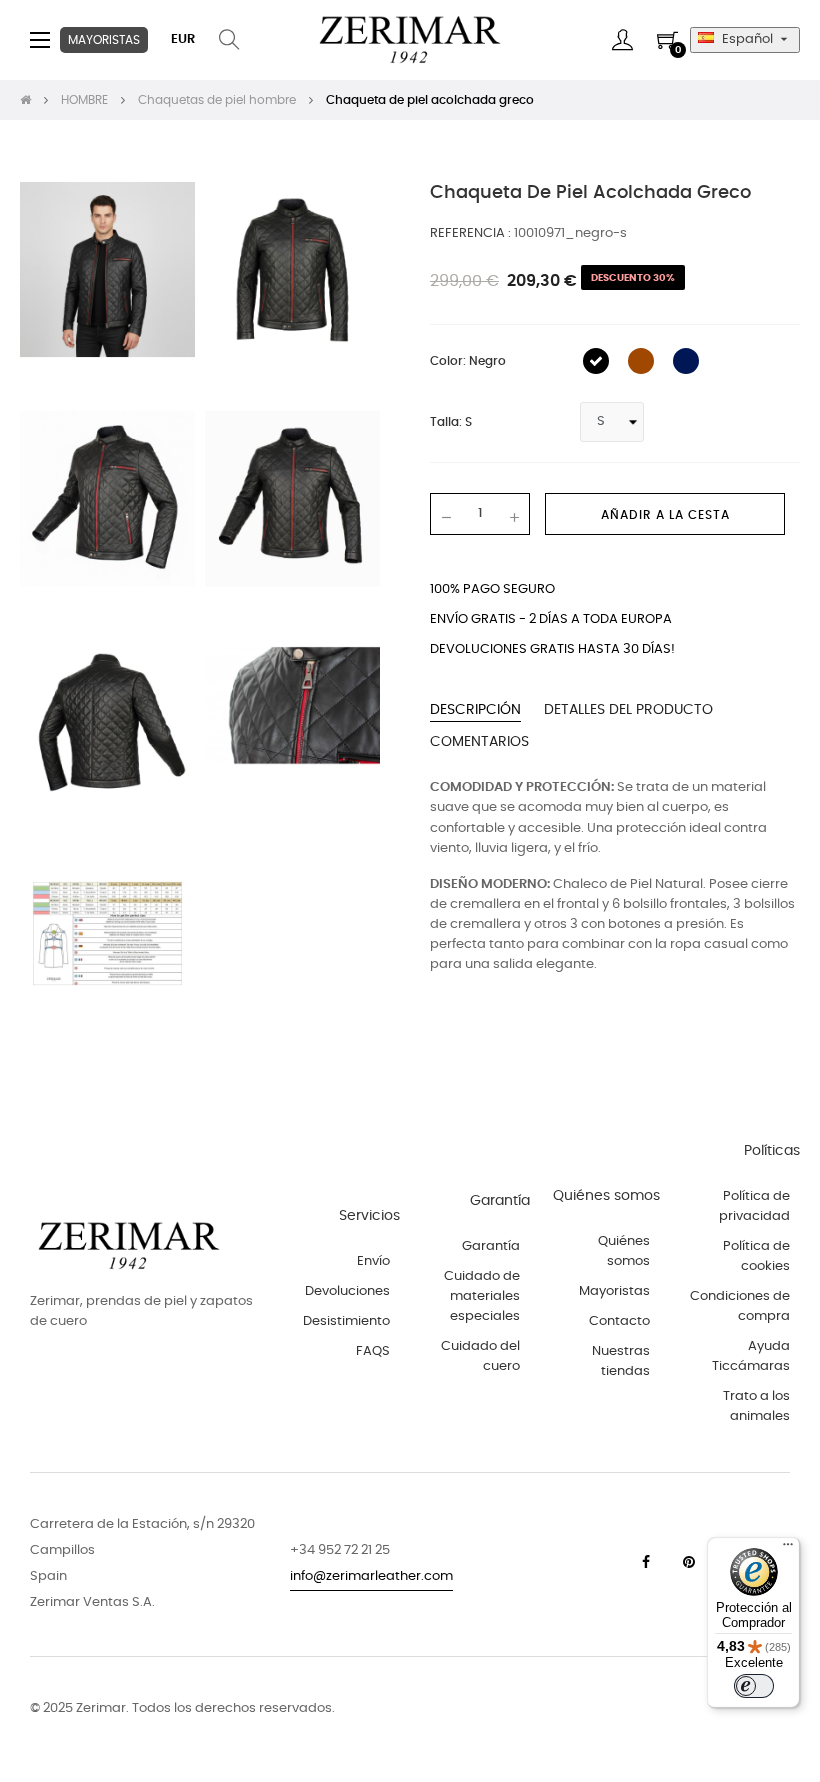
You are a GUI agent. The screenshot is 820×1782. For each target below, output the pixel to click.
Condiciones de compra (740, 1306)
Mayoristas (614, 1291)
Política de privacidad (754, 1206)
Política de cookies (756, 1256)
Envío (373, 1261)
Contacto (619, 1321)
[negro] (596, 361)
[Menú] (788, 1549)
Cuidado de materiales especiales (482, 1296)
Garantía (491, 1246)
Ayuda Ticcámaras (751, 1356)
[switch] (754, 1686)
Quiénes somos (624, 1251)
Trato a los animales (756, 1406)
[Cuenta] (622, 40)
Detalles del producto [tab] (628, 710)
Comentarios (479, 742)
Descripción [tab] (475, 710)
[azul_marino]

> [How to complete this task] Reproduce precisely the span of lines that begins at the line containing "[switch] (754, 1686)" and ends with the last line of the listing.

> [Answer to this exercise]
[switch] (754, 1686)
Quiénes somos (624, 1251)
Trato a los animales (756, 1406)
[Cuenta] (622, 40)
Detalles del producto [tab] (628, 710)
Comentarios (479, 742)
Descripción [tab] (475, 710)
[azul_marino]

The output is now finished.